● **Data for this task**
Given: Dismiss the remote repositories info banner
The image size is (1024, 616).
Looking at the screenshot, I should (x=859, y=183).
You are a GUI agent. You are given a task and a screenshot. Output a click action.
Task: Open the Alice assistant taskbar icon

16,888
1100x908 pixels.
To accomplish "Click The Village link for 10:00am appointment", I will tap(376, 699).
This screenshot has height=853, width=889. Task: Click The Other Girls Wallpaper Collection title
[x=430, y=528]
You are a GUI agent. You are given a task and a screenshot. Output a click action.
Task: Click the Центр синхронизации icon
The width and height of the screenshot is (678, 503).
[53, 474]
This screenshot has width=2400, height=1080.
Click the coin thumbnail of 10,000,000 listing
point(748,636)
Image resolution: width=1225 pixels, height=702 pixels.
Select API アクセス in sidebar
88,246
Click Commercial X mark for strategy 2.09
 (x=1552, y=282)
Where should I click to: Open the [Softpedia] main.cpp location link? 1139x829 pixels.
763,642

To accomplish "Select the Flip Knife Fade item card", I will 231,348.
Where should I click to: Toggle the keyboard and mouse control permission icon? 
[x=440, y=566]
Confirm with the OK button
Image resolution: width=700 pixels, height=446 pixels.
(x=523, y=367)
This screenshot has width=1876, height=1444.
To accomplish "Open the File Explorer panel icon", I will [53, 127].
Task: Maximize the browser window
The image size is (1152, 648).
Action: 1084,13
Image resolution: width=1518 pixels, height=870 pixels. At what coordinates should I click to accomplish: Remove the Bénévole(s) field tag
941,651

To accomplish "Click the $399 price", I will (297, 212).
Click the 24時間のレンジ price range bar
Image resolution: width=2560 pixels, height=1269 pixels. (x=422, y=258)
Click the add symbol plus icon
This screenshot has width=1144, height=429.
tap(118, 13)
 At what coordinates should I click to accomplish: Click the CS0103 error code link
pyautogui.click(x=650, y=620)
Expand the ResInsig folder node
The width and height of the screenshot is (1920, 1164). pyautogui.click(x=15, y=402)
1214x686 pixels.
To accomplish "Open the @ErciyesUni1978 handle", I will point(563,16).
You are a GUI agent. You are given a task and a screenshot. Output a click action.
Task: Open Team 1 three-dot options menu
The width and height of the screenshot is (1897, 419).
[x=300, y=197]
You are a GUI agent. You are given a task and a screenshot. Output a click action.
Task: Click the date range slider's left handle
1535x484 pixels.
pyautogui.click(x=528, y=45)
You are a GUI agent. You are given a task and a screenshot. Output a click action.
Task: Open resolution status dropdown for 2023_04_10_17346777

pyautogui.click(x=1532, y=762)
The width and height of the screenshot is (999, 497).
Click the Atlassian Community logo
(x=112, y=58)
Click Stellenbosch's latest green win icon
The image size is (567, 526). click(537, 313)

● **What you need to do**
Show every line in the entries where the string "will" occurs.

● **Problem solution**
To accomplish "Click The Village link for 10:00am appointment", I will tap(376, 699).
To accomplish "Select the Flip Knife Fade item card", I will 231,348.
To accomplish "Open the File Explorer panel icon", I will [53, 127].
To accomplish "Click the $399 price", I will (297, 212).
To accomplish "Open the @ErciyesUni1978 handle", I will point(563,16).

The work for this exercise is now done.